### EXCERPT TO READ ###

CODE: C CPP Functions Reality

Once symbols are gone, a function is no longer a thing with a name.It is simply a region of code that obeys certain architectural rules.

Functions Reality

Imagine you open your laptop, fire up a C++ project, and write this innocent line:

int add(int a, int b) {
    return a + b;
}

You smile. You just created a function… right?

Well… not according to the CPU.

The processor staring at your compiled binary has no concept of a function, no idea what add means, no clue what parameters are, and definitely no interest in your elegant C++ syntax.

It only understands 3 brutal truths:

Jump to an address
Save enough state to come back
Return when done

Everything else is a human invention.

Let’s walk through how chaos becomes structure.

The CPU’s World: Only Jumps Exist

You compile your code and inspect the binary. Among thousands of instructions, you see:

call 0x4012a0

The CPU interprets call like this:

Push the return address onto the stack
Move the instruction pointer to 0x4012a0

That’s it.

There is:

No function name
No argument list
No signature
No type
No object representing the function

It’s just:

SAVE → JUMP → EXECUTE → RETURN

A function at this level is nothing more than organized control flow.

The Stack Frame: A Reverse Engineer’s Compass

Most functions follow a recognizable pattern called a stack frame. Not because the CPU needs it, but because the ABI encourages it.

A common x86-64 System V ABI prologue looks like:

push rbp
mov rbp, rsp
sub rsp, 0x20

Let’s decode it like a detective:

Instruction	Meaning we infer
`push rbp`	Save old frame base
`mov rbp, rsp`	Establish new frame pointer
`sub rsp, 0x20`	Reserve 32 bytes for locals

The CPU sees only memory reservation.

###

_WHAT TO DO_
1. The article on how the CPU sees functions lists what is absent when the CPU executes a call instruction. Name every item on that list.
2. Please answer these questions using the article on how the CPU sees functions:
(a) What two actions does the CPU take when it interprets a call instruction?
(b) Which ABI does the example prologue come from?
(c) How many bytes does the instruction "sub rsp, 0x20" reserve, and for what?
3. Carry on writing the article on how the CPU sees functions, starting right after its last sentence.

### DATA ROWS ###

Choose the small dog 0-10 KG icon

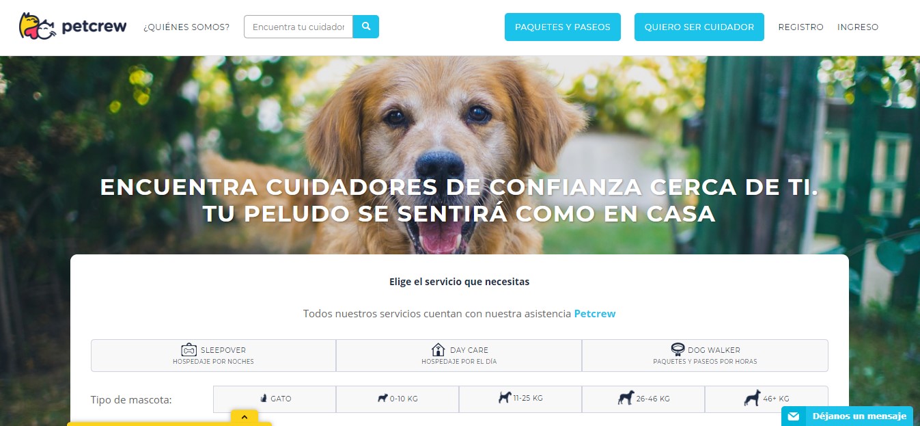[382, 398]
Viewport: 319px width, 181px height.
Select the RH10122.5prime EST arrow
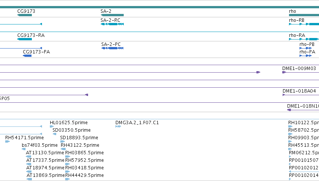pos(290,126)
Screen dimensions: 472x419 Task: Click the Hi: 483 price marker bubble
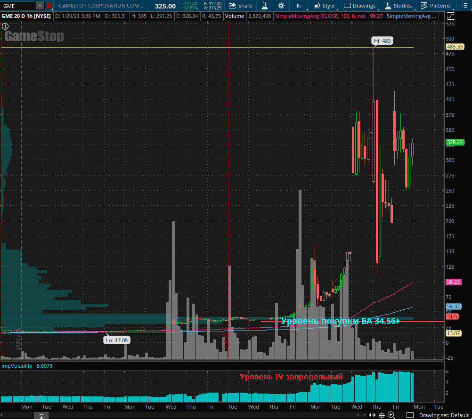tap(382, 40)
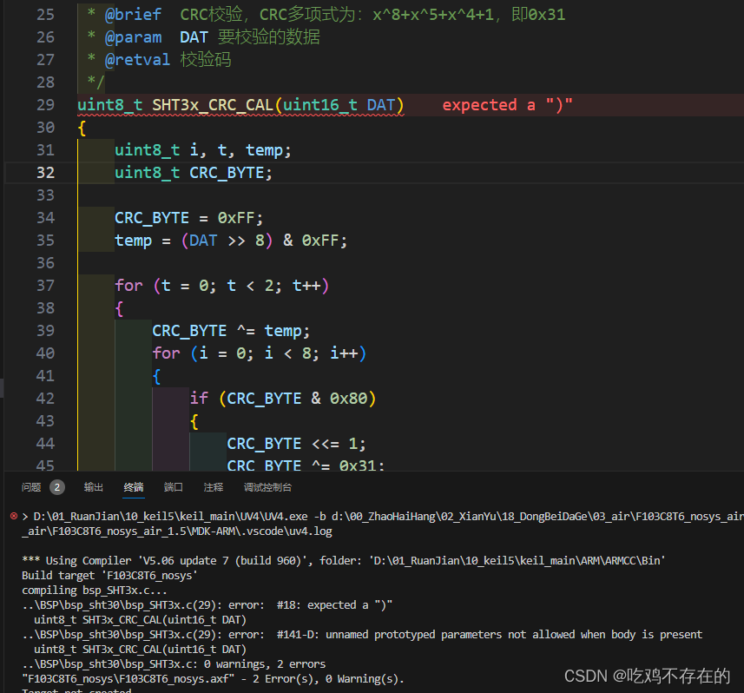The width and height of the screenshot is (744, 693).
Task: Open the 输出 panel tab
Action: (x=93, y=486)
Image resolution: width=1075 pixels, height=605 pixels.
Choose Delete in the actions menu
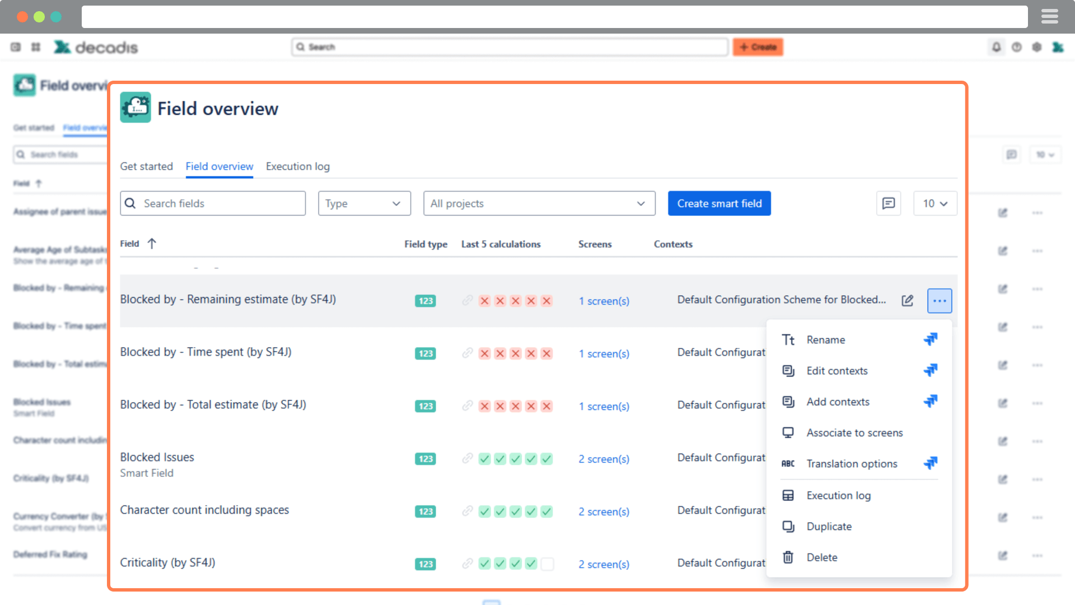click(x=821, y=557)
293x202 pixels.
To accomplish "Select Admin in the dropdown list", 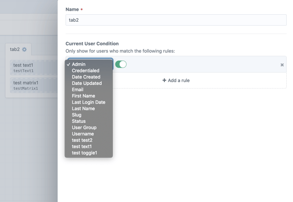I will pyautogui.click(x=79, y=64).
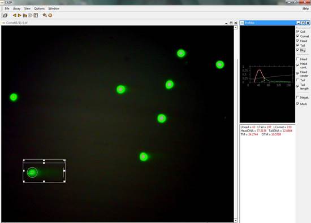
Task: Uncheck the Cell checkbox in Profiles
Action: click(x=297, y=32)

###
### DATA ROWS ###

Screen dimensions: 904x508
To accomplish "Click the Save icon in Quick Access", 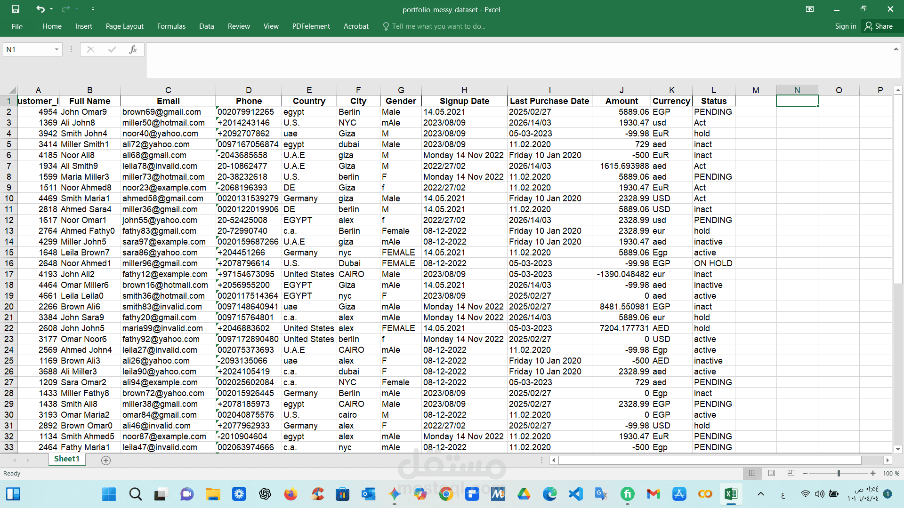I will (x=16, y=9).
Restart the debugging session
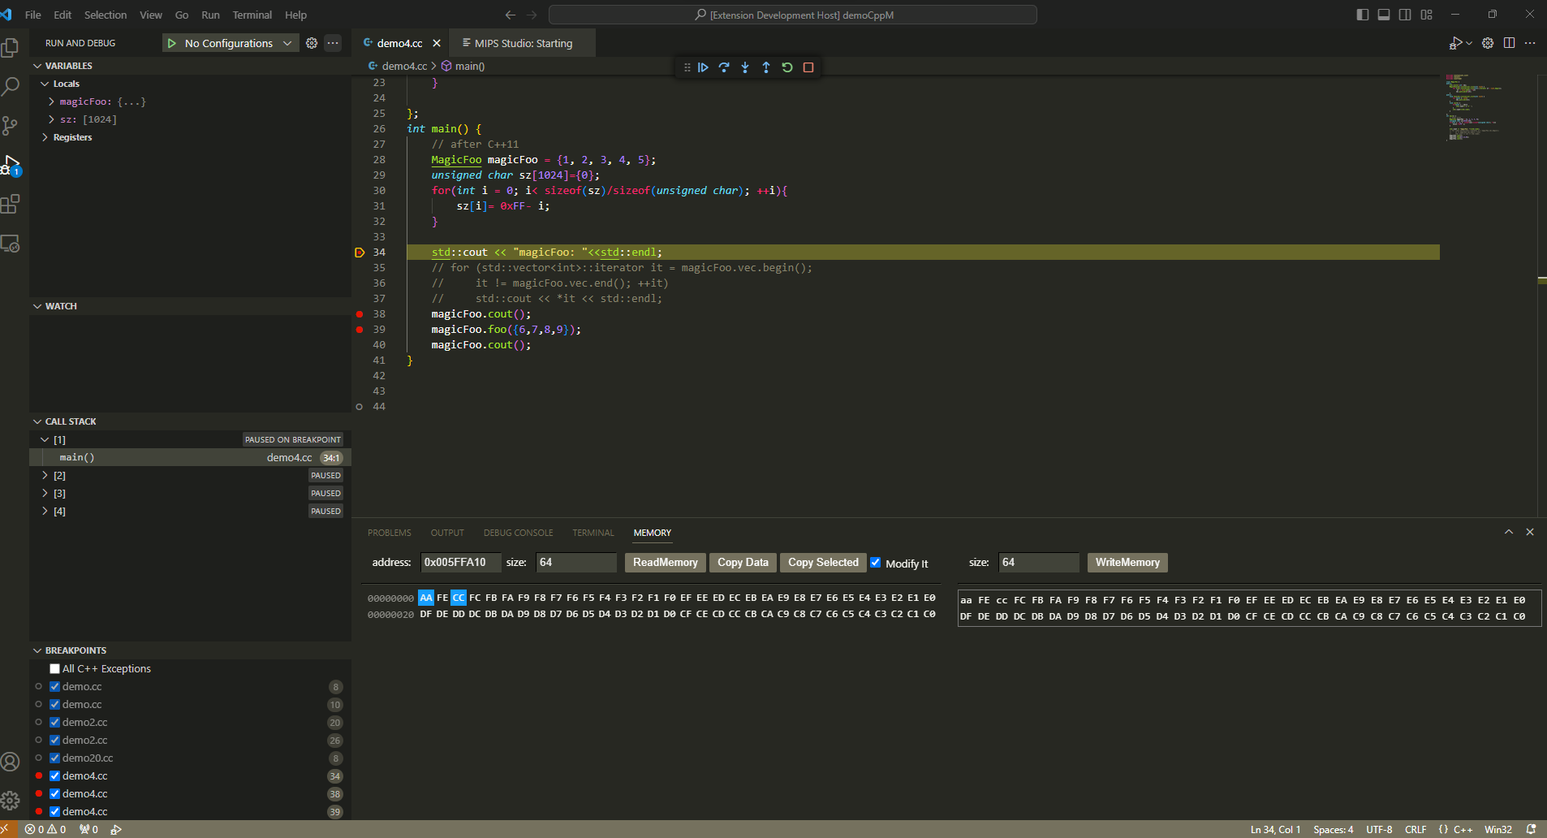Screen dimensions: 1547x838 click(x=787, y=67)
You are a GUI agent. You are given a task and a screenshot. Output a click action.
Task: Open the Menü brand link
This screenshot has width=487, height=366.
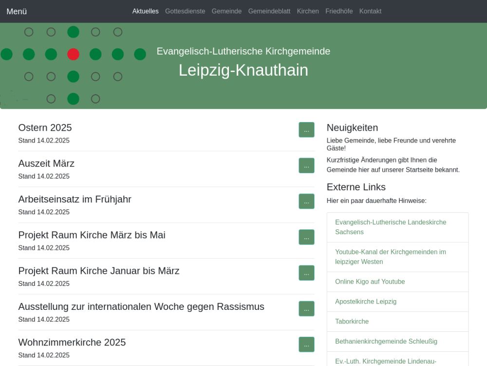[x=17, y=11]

###

_WRITTEN RESPONSES_
1.
- No function name
- No argument list
- No signature
- No type
- No object representing the function

2.
(a) It pushes the return address onto the stack and moves the instruction pointer to the target address (0x4012a0).
(b) The x86-64 System V ABI.
(c) 32 bytes, for locals.

3.
The reverse engineer sees:

Local variables exist at fixed rbp offsets
The function expects 16-byte stack alignment
rbp marks a function boundary

Even in stripped binaries, this pattern reveals structure.

Example: after compiling our add function without optimization, it may look like:

push rbp
mov rbp, rsp
mov DWORD PTR [rbp-0x4], edi
mov DWORD PTR [rbp-0x8], esi
mov eax, edi
add eax, esi
pop rbp
ret

Notice something magical:

There are no variable names, but we still understand that:

edi and esi are arguments
They were stored as locals on the stack
Result returned in eax

Local variables exist without identity — just offsets and lifetimes.

Arguments Without Parameters

In C++ we declare:

int sum(int a, int b);

But the CPU only sees this:

mov edi, 5
mov esi, 7
call 0x401180

Because the System V ABI defines:

1st argument → rdi
2nd argument → rsi
Return → rax

We can infer the missing signature instantly.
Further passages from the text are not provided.